Catalonia handed one-week ultimatum
Rajoy threatens to remove autonomy
MADRID: Spanish Prime Minister Mariano Rajoy has given the Catalan government a week to drop an independence bid, failing which he would suspend Catalonia’s political autonomy and rule the region directly.
His move could deepen the confrontation between Madrid and the northeastern region but also signals a way out of Spain’s biggest political crisis since a failed military coup in 1981.
Mr Rajoy would probably call a snap regional election after activating Article 155 of the constitution that would allow him to sack the Catalan regional government.
Catalan President Carles Puigdemont issued a symbolic declaration of independence from Spain on Tuesday night but then immediately suspended it and called for negotiations with the Madrid government.
“The cabinet has agreed this morning to formally request the Catalan government to confirm whether it has declared the independence of Catalonia, regardless of the deliberate confusion created over its implementation,” Mr Rajoy said in a televised address after a cabinet meeting called to consider the government’s response.
He later told Spain’s parliament the Catalan government had until Monday at 0800 GMT to answer.
If Mr Puigdemont was to confirm he did declare independence, he would be given an additional three days to rectify it, until Thursday at 0800 GMT. Failing this, Article 155 would be triggered.
It is not yet clear if the Catalan government will answer the requirement but it now faces a conundrum, analysts say.
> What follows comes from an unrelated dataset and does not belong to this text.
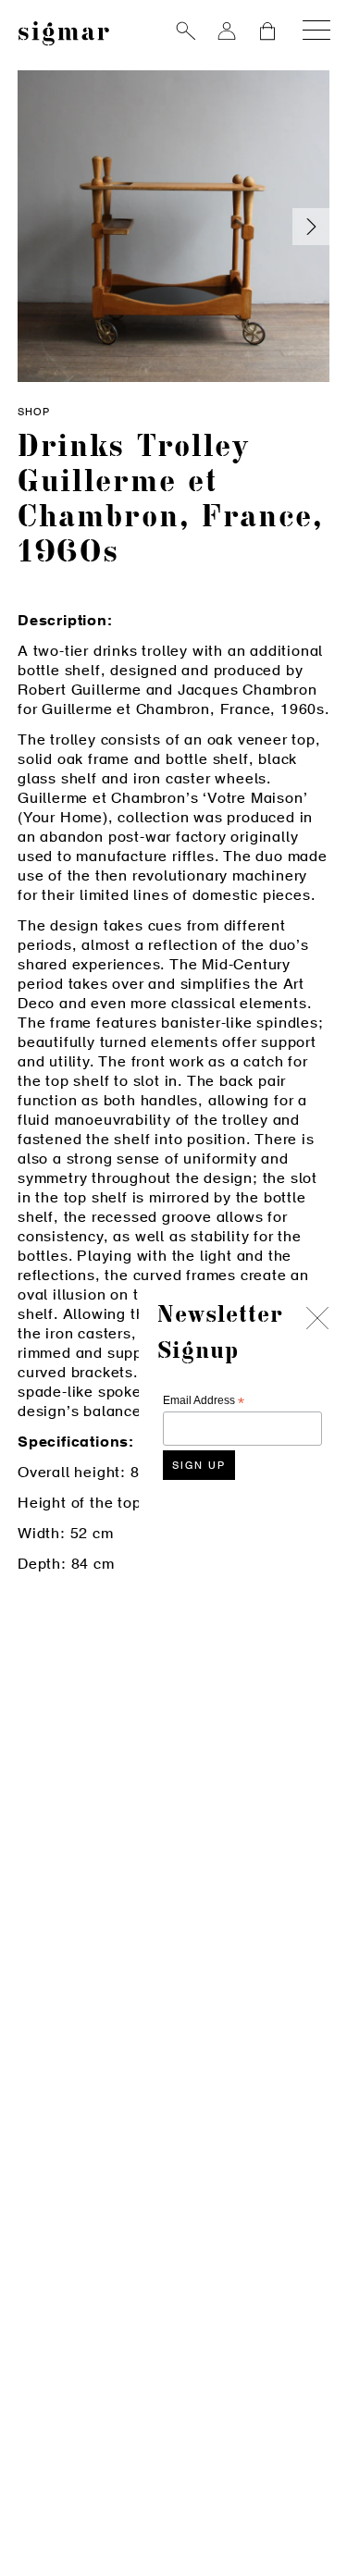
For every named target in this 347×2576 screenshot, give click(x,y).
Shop (34, 413)
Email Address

If Mr Puigdemont says he did proclaim independence, the central government will step in. If he says he did not declare it, then far-left party, Popular Unity Candidacy, would probably withdraw its support for his minority government.
“Rajoy has two objectives: if Puigdemont remains ambiguous, the proindependence movement will get more fragmented; if Puigdemont insists on defending independence then Rajoy will be able to apply Article 155,” said Mr Antonio Barroso, deputy director of the Londonbased research firm Teneo Intelligence.
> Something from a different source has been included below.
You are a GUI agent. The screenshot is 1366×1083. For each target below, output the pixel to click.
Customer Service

“Either way, Rajoy’s aim would be to first restore the rule of law in Catalonia and this could at some point lead to early elections in the region.”
The stakes are high — losing Catalonia, which has its own language and culture, would deprive Spain of a fifth of its economic output and more than a quarter of exports.
Mr Puigdemont had been widely expected to unilaterally declare Catalonia’s independence on Tuesday after the Catalan government said 90% of Catalans had voted for a breakaway in an Oct 1 referendum.
Central authorities in Madrid had declared the referendum illegal and most opponents of independence boycotted it, reducing turnout to around 43%.
Madrid responded angrily to Mr Puigdemont’s speech to Catalonia’s parliament, saying his government could not act on the results of the referendum.
“Neither Mr Puigdemont nor anyone else can claim, without returning to legality and democracy, to impose mediation,” Deputy Prime Minister Soraya Saenz de Santamaria said.
“Dialogue between democrats takes place within the law.”
Invoking Article 155 to ease Spain’s worst political crisis in four decades would make prospects of a negotiated solution even more remote.
A spokesman for the Catalan government in Barcelona said earlier on Wednesday that if Madrid went down this road, it would press ahead with steps towards statehood.
“We have given up absolutely nothing,” Catalan government spokesman Jordi Turull told Catalunya Radio.
“We have taken a time out ... which doesn’t mean a step backwards, or a renunciation or anything like that.”
Spanish Socialist opposition leader Pedro Sanchez said he would back Mr Rajoy if he had to activate Article 155 and that he agreed with the premier to launch constitutional reform within six months to address how Catalonia could fit better in Spain.
It was not clear how the Catalan government would respond to that offer.
Mr Puigdemont’s speech also disappointed supporters of independence, thousands of whom watched proceedings on giant screens outside parliament before sadly leaving for home.
Financial markets, however, were encouraged that an immediate declaration of independence had been avoided.
After Mr Puigdemont’s speech, Spain’s benchmark IBEX share index rose as much as 1.6%, outperforming the pan-European STOXX 600 index.
The rally propelled the main world stocks index, the MSCI’s 47-country ‘All-World’ index, to a record high.
At European Union headquarters in Brussels, there was relief that Spain, the eurozone’s fourth-largest economy, now had at least bought some time to deal with a crisis that was still far from over.
One EU official said Mr Puigdemont “seems to have listened to advice not to do something irreversible”.
The EU has been cool to Mr Puigdemont’s calls for mediation.
The Catalan crisis has deeply divided the region itself as well as the Spanish nation. Opinion polls conducted before the vote suggested a minority of about 40% of residents in Catalonia backed independence.
Some of Catalonia’s l argest companies have moved their head offices out of the region and others were set to follow if Mr Puigdemont had declared independence.